In 1988, Tennis Australia and the Open established a new home at Flinders Park (now Melbourne Park). The tournament was played on Rebound Ace for the first time. More than 266,000 fans came through the gates that year – a drastic increase in attendance from Kooyong. And this number would continue to grow.

A $25 Million revamp of the Melbourne Park facilities in the mid-nineties saw a party and carnival atmosphere engulf the Australian Open. Fans swarmed to Melbourne Park to experience the first Grand Slam of the year.

Roger Federer

Prior to the 2000 tournament, the centre court was christened Rod Laver Arena.

The $65-million development of Vodafone Arena was one of the most significant advancements in the Open’s history. The tournament could now boast claim to a second state-of-the-art facility. The highlight of both stadiums is the presence of a retractable roof. This feature ensures that play can continue irrespective of inclement weather.
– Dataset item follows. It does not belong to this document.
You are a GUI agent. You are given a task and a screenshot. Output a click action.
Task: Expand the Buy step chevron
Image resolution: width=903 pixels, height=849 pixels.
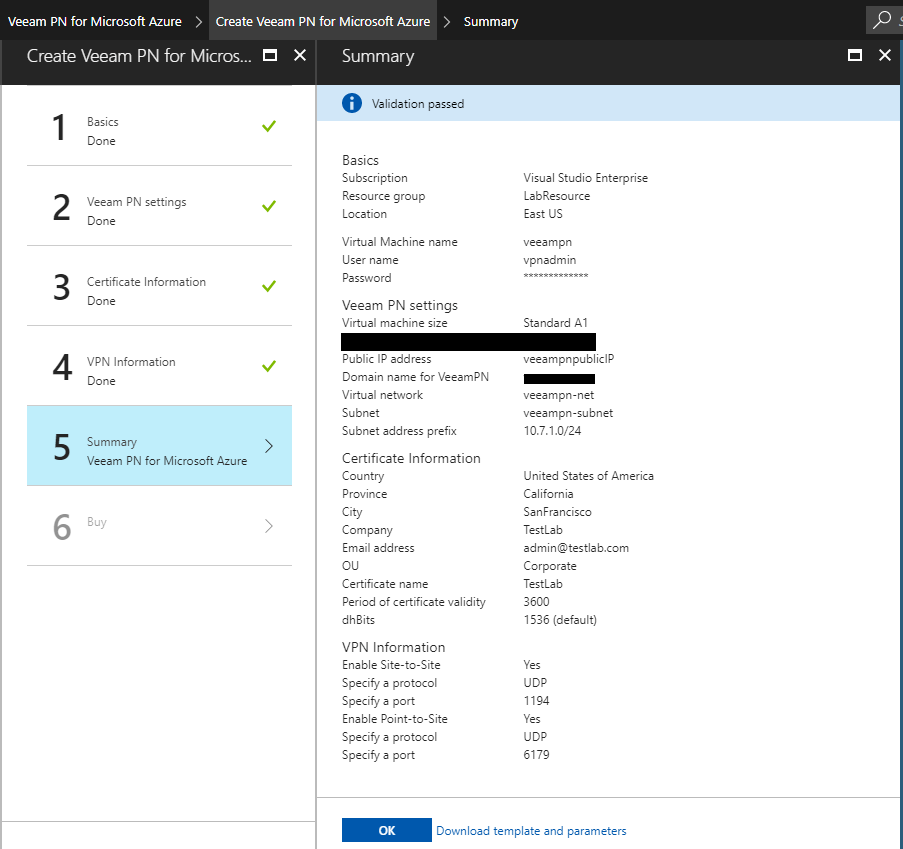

The retractable roof has been such a hit in the world of tennis that Wimbledon is now following our lead, with the Centre Court undergoing a radical re-development, including the installation of a similar roof. The tournament, which has so often plagued by poor weather, has taken a leaf out of our book in attempt to allay the fears of organisers.
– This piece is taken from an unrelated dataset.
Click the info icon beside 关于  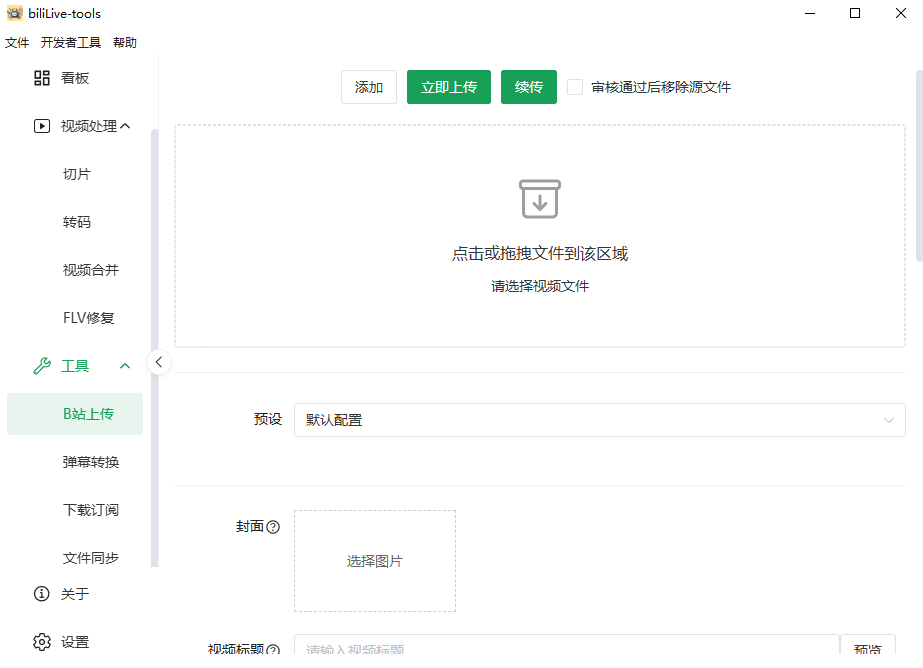coord(42,594)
Today, the Australian Open remains one of the greatest events on the Australian sporting calendar. Nicknamed the “Happy Slam” by many of tennis’ elite including Roger Federer, the Grand Slam of Asia/Pacific never fails to deliver a highlight. The fact that a record 554,858 fans attended the 2007 Open shows the tournament is continuing to grow.

True Blue Plexicushion

This is sure to continue in 2008. The introduction of the new “True Blue” Plexicushion surface will offer something new for players and fans alike. And the Hawk-Eye Video Line Calling, which so often leaves fans on the edge of their seats awaiting a line call, will be used for the first time at Vodafone Arena. Make no mistake Australian Open 2008 has a surprise in store for everyone.

So get set as the “world comes to play.” Steeped with over 100 years of tradition, the Australian Open is one of the world’s greatest sporting events. This year, the players will aim to etch their names in history on the tournament’s honour rolls. And you, too, can be a part of history by simply being there.